The last sentence must be a reference to a recent essay I wrote in the New York Review of Books. Well, thanks for the compliment but no thanks for the implication. If I’m anti-American, then Robert Kagan is a Belgian. Since he and I have never met or conversed in accents melodious or otherwise, I take it that the earlier sentence cannot refer to me; but whoever it does refer to, its innuendo is even more disturbing. That two-word parenthesis ‘neoconservative’ (read: Jewish) can only be taken to imply that this criticism of ‘neoconservative’ views has, at the least, antisemitic overtones. That is a serious charge, which should be substantiated or withdrawn. It illustrates once again how American reports of European anti-Americanism get mixed up with claims, impossible to prove or refute, of antisemitic motivation. I am disturbed to find a writer as sophisticated and knowledgeable as Robert Kagan using such innuendo.

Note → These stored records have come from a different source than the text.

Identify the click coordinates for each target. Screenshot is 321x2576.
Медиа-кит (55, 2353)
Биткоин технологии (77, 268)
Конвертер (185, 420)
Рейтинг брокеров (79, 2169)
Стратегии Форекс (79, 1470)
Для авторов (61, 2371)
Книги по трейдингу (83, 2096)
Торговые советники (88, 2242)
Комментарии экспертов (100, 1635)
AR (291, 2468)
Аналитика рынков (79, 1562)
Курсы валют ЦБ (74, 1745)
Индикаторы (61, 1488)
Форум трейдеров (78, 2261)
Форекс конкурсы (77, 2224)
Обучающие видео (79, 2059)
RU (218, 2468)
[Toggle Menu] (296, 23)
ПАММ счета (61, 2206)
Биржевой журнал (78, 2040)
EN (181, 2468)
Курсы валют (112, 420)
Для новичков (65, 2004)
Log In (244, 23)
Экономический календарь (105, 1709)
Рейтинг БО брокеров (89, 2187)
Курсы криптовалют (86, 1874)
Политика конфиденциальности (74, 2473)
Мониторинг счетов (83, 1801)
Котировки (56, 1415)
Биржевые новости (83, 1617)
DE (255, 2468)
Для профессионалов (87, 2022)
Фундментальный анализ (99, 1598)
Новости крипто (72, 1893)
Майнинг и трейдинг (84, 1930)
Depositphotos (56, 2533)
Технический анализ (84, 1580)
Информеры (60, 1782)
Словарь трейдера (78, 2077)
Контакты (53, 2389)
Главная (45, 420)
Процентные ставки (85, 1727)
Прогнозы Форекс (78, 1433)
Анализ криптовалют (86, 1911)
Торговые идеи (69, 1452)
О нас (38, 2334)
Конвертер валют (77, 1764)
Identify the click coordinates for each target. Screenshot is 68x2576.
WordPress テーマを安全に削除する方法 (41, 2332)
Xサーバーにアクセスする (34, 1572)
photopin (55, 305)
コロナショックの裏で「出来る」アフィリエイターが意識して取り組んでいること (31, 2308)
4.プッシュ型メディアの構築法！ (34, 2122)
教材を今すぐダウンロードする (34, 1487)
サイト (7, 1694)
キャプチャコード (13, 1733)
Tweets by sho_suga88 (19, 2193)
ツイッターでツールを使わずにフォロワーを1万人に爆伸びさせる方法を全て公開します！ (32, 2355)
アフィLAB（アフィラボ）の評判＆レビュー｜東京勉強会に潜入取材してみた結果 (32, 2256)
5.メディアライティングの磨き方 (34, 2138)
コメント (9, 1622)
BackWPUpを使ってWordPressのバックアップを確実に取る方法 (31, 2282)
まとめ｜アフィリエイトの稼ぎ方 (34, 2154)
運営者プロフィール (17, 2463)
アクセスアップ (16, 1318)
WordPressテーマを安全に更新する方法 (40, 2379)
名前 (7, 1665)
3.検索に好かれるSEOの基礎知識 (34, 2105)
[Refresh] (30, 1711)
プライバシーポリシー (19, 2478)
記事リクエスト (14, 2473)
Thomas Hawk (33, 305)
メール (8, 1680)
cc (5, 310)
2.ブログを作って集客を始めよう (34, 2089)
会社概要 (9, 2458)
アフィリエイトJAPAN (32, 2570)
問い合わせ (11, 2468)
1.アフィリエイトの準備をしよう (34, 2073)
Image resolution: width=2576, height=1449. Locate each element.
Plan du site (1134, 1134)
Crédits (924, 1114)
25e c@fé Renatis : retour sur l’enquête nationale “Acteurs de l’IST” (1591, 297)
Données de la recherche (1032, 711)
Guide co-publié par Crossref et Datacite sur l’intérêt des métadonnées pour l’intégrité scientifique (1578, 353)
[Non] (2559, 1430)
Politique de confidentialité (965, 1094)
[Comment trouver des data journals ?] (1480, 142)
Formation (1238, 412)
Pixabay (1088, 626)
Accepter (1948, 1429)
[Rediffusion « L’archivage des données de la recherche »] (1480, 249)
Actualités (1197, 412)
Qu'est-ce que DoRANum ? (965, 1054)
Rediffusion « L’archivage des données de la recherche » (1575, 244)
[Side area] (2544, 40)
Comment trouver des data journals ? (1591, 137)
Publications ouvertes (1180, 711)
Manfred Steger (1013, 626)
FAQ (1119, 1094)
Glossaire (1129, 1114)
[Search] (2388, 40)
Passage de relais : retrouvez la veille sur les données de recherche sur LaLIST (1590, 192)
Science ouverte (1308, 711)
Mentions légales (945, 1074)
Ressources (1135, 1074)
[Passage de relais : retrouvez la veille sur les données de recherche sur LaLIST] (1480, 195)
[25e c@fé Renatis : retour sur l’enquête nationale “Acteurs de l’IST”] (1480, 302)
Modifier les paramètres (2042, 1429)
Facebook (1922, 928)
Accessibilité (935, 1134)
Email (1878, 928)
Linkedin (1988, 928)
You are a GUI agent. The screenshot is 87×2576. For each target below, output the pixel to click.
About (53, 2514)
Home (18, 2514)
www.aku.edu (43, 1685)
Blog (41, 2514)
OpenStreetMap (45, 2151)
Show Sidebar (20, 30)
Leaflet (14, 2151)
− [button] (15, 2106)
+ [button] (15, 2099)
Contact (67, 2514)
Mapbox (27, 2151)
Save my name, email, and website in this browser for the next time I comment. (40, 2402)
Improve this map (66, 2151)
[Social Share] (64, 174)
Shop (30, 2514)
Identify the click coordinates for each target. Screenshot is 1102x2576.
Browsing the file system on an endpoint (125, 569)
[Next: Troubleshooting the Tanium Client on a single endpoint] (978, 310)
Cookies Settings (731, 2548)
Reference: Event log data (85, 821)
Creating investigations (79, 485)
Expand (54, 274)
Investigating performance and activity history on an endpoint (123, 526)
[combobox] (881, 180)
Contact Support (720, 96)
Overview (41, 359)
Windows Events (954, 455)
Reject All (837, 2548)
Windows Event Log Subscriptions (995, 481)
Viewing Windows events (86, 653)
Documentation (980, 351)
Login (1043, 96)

So far as ‘sexual imagery’ is concerned, Kagan seems to have taken offence at a passage in which, discussing the mutual stereotypes of America vs Europe (bullying cowboys vs limp-wristed pansies) I refer to his now famous sentence Americans are from Mars and Europeans are from Venus, as in ‘men are from Mars and women are from Venus.’ Or perhaps he was irked to find his work discussed under the headline ‘Anti-Europeanism in America.’
So let us start with a necessary clarification: Robert Kagan is no more anti-European than I am anti-American. In his brilliant ‘Policy Review’ article (reprinted in last August’s Prospect), now expanded into a small book, ‘Paradise and Power’ (Atlantic Books), he gives one of the most penetrating and influential accounts of European-American relations in recent years. It is not yet quite in the Fukuyama ‘End of History ‘and Huntington ‘Clash of Civilisations’ class for impact both of them journal articles later turned into books but it is heading that way. One reason it has had such an impact is his talent for bold generalisation and provocative overstatement.